In his 30 years of research, he noted that he has yet been able to show that feeding any type of processed corn is more efficient than whole shelled corn. When it comes to grains – “the thought that animals cannot eat a whole grain diet is simply wrong.” Whether you are buying or making your own rations, processing grains increases the cost of your diet. Removing this step will result in a decreased cost in your ration as well as an increase in feed efficiency.
For those who follow our research summaries, we have summarized work from Hejazi and others (1999) regarding the effects of corn processing. For those who are unfamiliar with this piece, check it out by following this link.
However, these statements are not to say that we should not process any of our feeds on-farm. When feeding fiber in the form of long-stemmed roughage sources, processing hays to reduce the particle size to less than 1.6 inches will also increase feed efficiency. Reducing forage particle size aids in digestion by exposing more surface area for microbe attachment as well as increasing diet through put.
Dr. Fluharty also explained the differences between bloat, acidosis, and enterotoxemia. The best management tool when it comes to preventing these issues is appropriate bunk and feeder management. Dr. Fluharty concluded this presentation with the thought that there is always room to improve feeding management. Once this is taken into consideration, the risks for issues associated with feed-related diseases is greatly reduced.
To continue the programs discussion on feeding to sheep, we welcomed Garth Ruff, OSU Extension Beef Cattle Field Specialist, to discuss the topic of feeding wet forages to sheep. At the beginning of the presentation, Garth sought to cover what is baleage, how is it made, is it safe for sheep, and how to ultimately feed it to sheep.
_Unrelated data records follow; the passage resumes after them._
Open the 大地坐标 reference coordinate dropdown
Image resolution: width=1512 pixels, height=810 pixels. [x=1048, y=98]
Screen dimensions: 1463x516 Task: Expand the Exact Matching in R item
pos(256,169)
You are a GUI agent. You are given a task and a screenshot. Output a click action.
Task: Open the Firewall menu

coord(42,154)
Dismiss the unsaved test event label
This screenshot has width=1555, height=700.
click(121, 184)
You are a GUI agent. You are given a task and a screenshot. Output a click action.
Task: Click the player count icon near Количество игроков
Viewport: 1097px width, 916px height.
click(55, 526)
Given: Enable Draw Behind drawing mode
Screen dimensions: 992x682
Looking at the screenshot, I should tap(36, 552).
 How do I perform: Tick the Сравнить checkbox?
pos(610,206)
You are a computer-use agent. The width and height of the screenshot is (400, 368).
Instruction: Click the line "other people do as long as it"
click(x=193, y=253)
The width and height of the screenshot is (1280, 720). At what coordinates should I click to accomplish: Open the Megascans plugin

Due to climate change, it has become more challenging over the years to make quality first-cutting hay in Ohio due to excessive rainfall in conjunction with the inability to make dry hay. As an alternative to increase the quality of first-cutting hay, producers may consider making baleage. Baleage is simply the process of combining baling hay with the ensiling process.
Feeding fermented feedstuffs to sheep may seem like an odd practice, but can be done successfully with a few quick tips. Garth noted that baleage must be made correctly – meaning: at the right time, correct moisture needed for fermentation, covering with an appropriate amount of plastic (at least 6 millimeters), and feeding quickly once the bale has been exposed to oxygen upon opening.
When feeding baleage, producers should familiarize themselves with what different molds mean, what is an appropriate pH needed for fermentation to occur, and how quickly you need to feed these bales. For those who are feeding smaller flocks, using the smallest bales you are able to make (i.e. 4×4) and wrapping individually may be the best option for your operation. Furthermore, Garth also notes that although baleage is fermented longer, forages should still be processed in order to achieve optimum feeding efficiency.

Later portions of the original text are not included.